22 Aralık 2008

faşizme karşı omuz omuza faşizm

halkın milliyetçiğine karşı çıkarken, "ezilmiş halklar" gibi sempatik laflar faşizme karşı kullanılıyor. ezilenlerin yanında olma psikolojisi diyebiliriz buna. bu psikolojiyle meseleleri değerlendirirken objektiflik sınırlarını aşıyor insan.
kürt faşizmi çoğunlukla farkında bile olmadan yapılıyor.
faşizme karşı, haklı insanların çıkıp "kürdüz ölene kadar" demesi gerçekten komik oluyor. hem ırka dayanan bi idolojiye düşman olacaksın hem de ırk vurgusu yapacaksın.

en boktan şeydir ırkçılık. karşıyken bile dikkatli olmalı. ezilen halk romantizmi kimseye fayda sağlamıyor çünkü. sadece varolan milliyetçiliği körüklüyör. yani aslında ıkçılığın önüne geçmek için yapılan şey yine ırkçılığı tetikliyor. kürt faşistlerinde oturup sorgulamaları gerekir bunu.
bu topraklarda faşizmin döktüğü kanlara eli bulaşan kim varsa, onun karşısında ne yapılabilirse onu yapmayı isterim. ama sen artık bu kanlarla besleniyorsan ve varlığını artık bu faşizme borçluysan egemen olanın faşizmi ağır basıyor. bi bakıyorsun karşısında durduğun adamlarla aynı kanda ellerin.

mevzu aslında "örtmenim camı ben kırmadım" diyen çocuğun camı kırmış olduğudur.

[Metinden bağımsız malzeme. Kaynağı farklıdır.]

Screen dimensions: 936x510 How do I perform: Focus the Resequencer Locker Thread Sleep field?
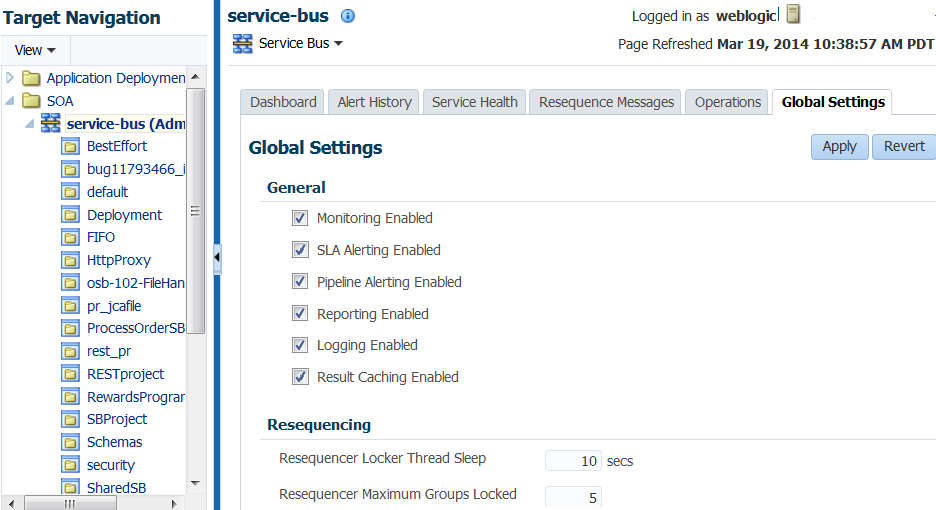click(574, 461)
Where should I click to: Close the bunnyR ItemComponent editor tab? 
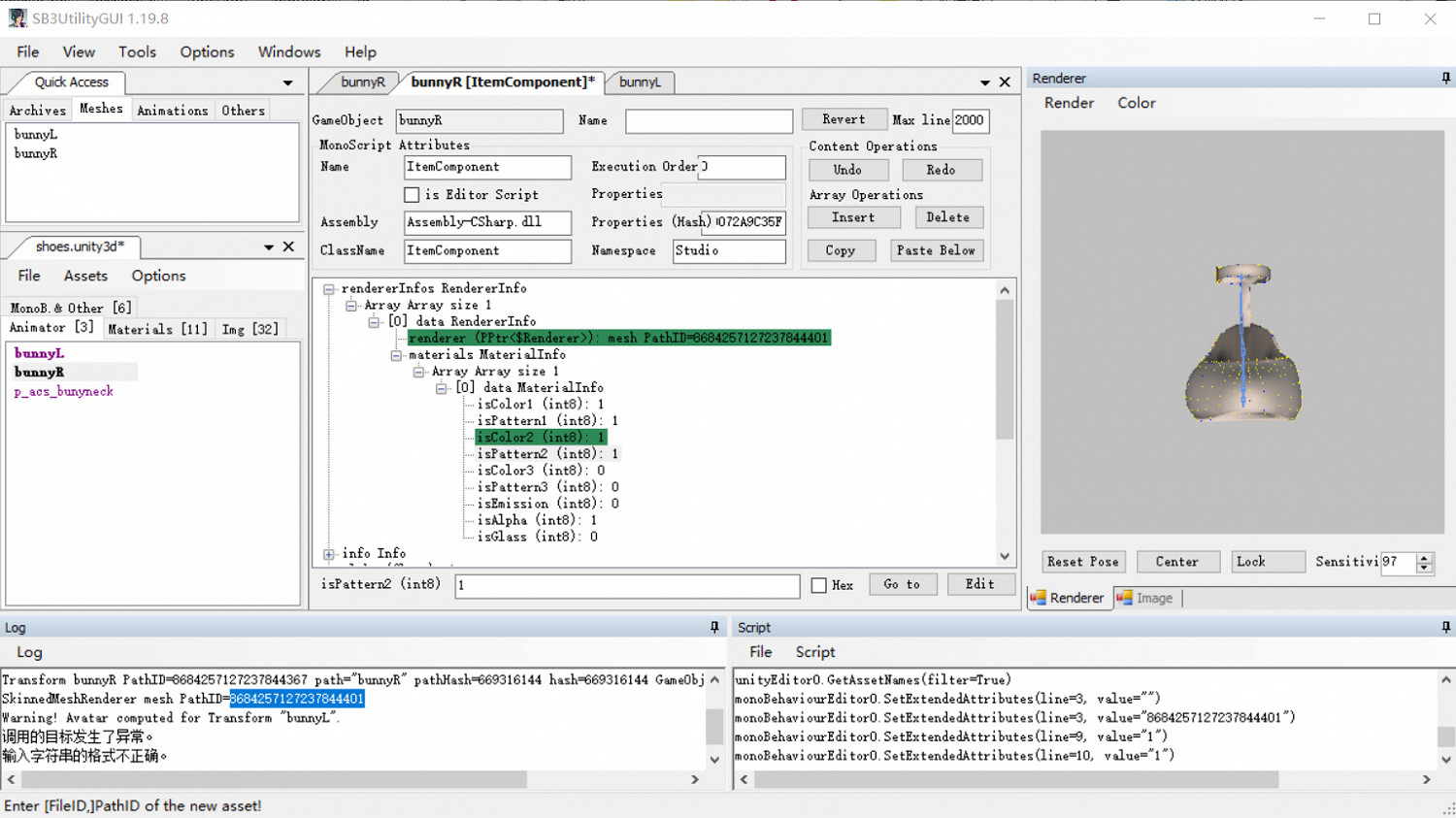pyautogui.click(x=1005, y=82)
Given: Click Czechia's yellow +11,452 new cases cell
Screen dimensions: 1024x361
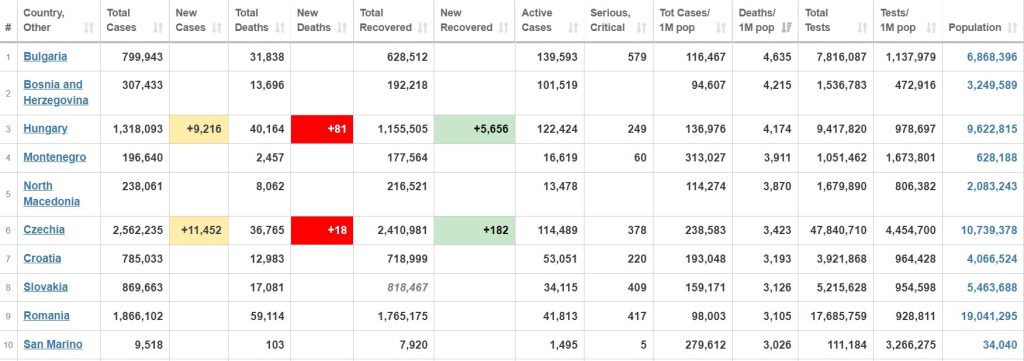Looking at the screenshot, I should [199, 230].
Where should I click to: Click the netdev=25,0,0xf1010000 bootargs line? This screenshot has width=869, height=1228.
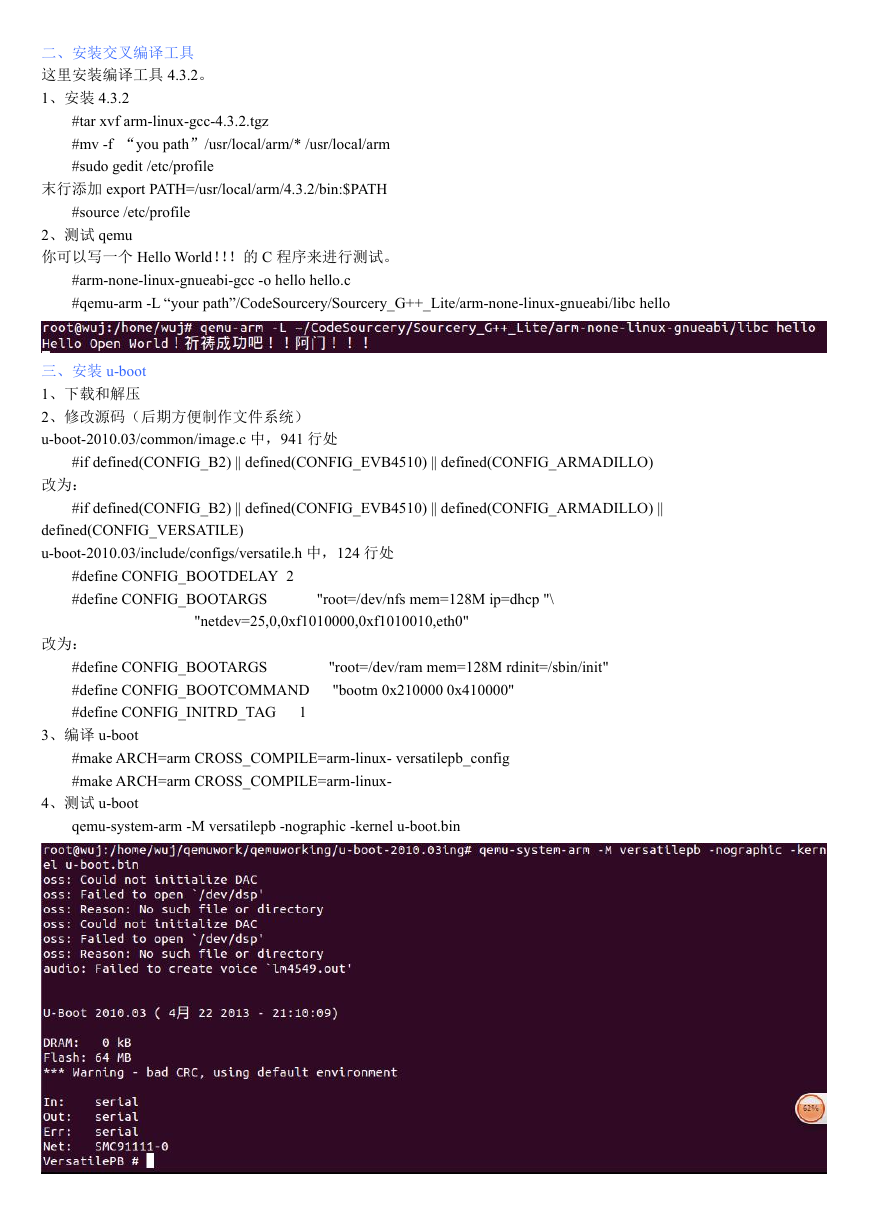coord(331,621)
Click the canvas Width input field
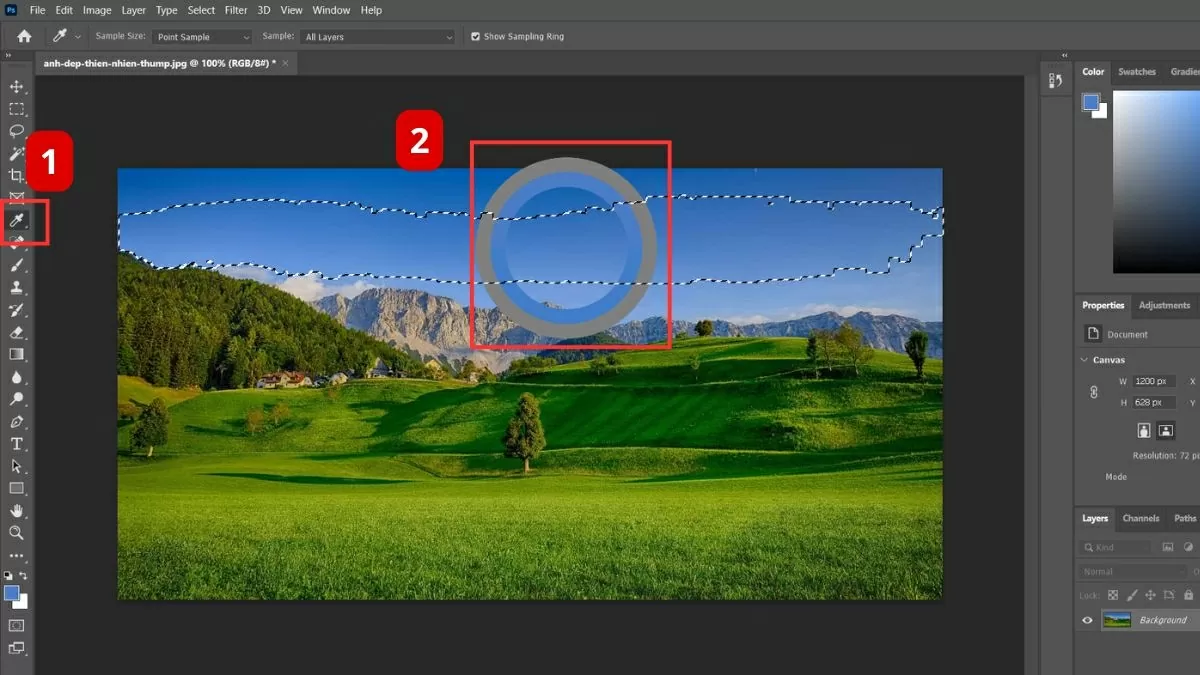This screenshot has width=1200, height=675. pyautogui.click(x=1154, y=381)
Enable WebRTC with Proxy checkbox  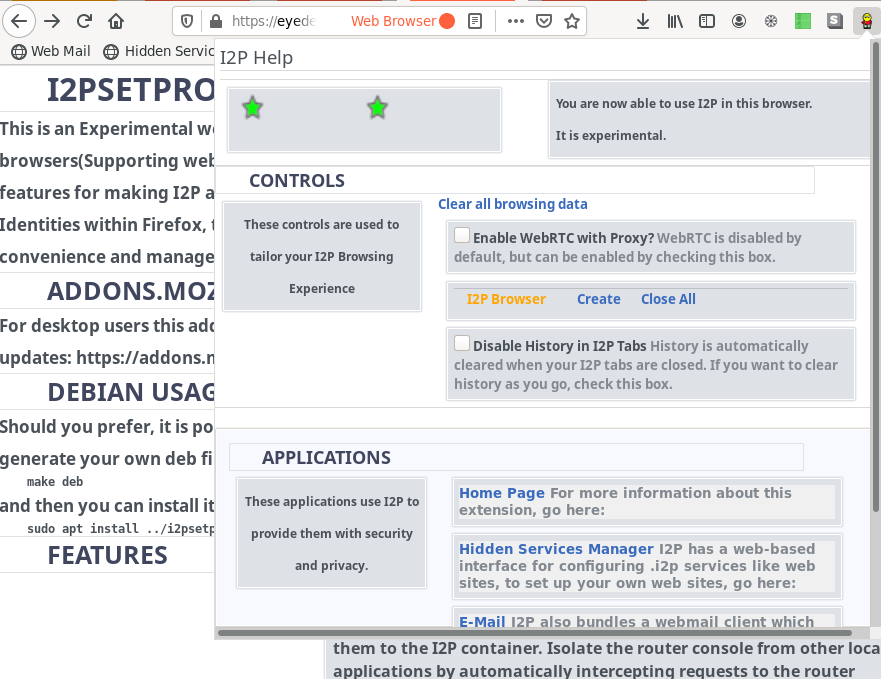[x=462, y=236]
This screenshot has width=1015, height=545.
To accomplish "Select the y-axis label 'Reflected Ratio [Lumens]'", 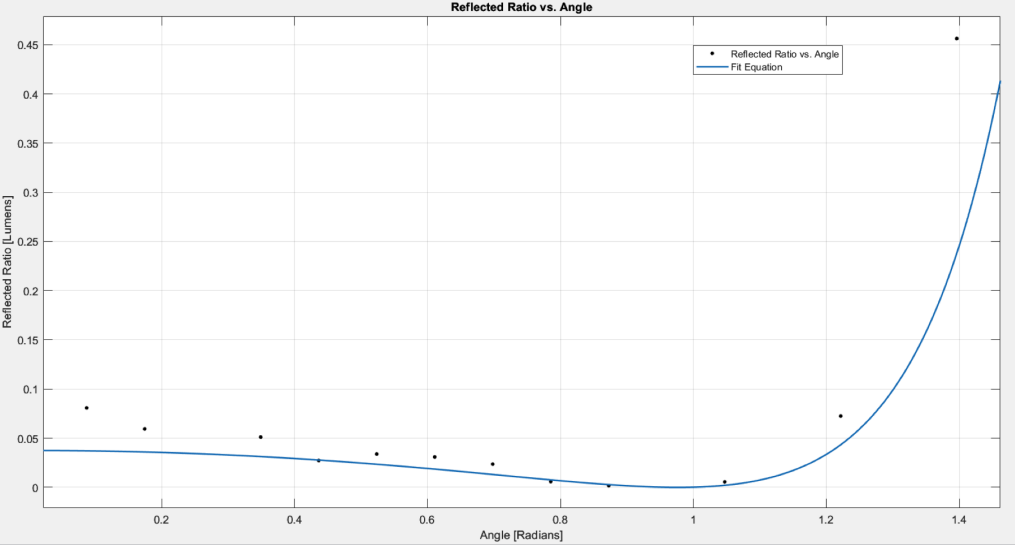I will (x=8, y=263).
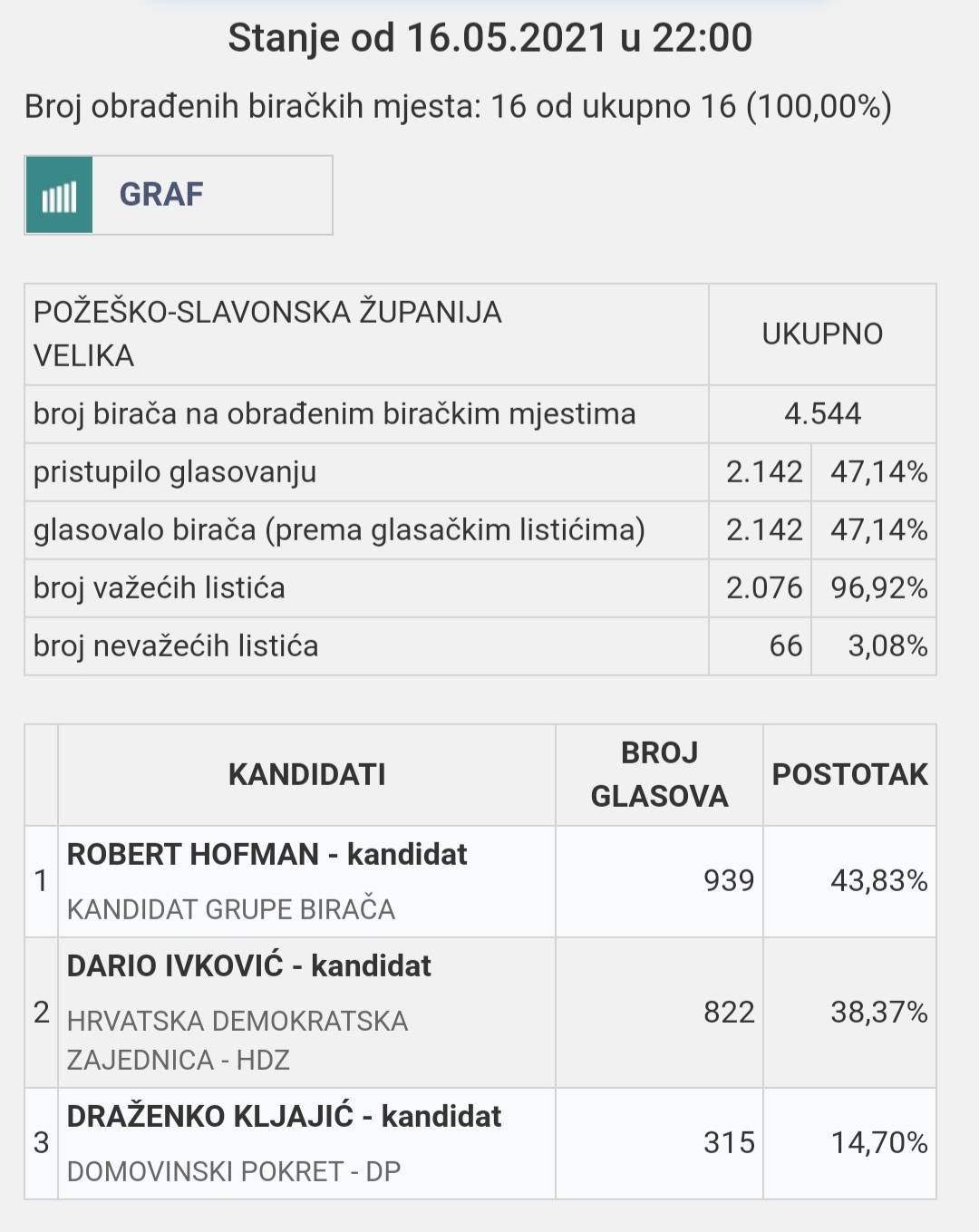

başkalarını savunmak iyi değildir türkiye de. klasiktir bu. "iyi güzel diyonda bu x'in eline koz verir" . ermeni soykırımı meselesinde böyle bi klişeyle karşılaşırsınız mesela "aman ermenilerin eline koz vermeyelim, olduysa bile saklayalım" ne kadar salakça olduğunu söylemeye gerek yok. ama mevzuyu illa komik hale getireceğiz. başbakan çıkıp "bana ne ya ben mi öldürdüm yeaa" diyyebiliyor.
lisede derslerin boş geçmesinden hep bunlar. mesela vatandaşlık dersine biyolojici girmişti bizde. bi subay girseydi mesela memlekette milliyetçi olmayan yetişmeyecekti. bu özür dileyen aydınlar işte bu yüzden "milli çıkarlarımızı düşünmüyorlar" o yüzden onlar bizim aydınımız değil. nasıl duygulanıyorum böyle şeyleri duyunca. canım benim.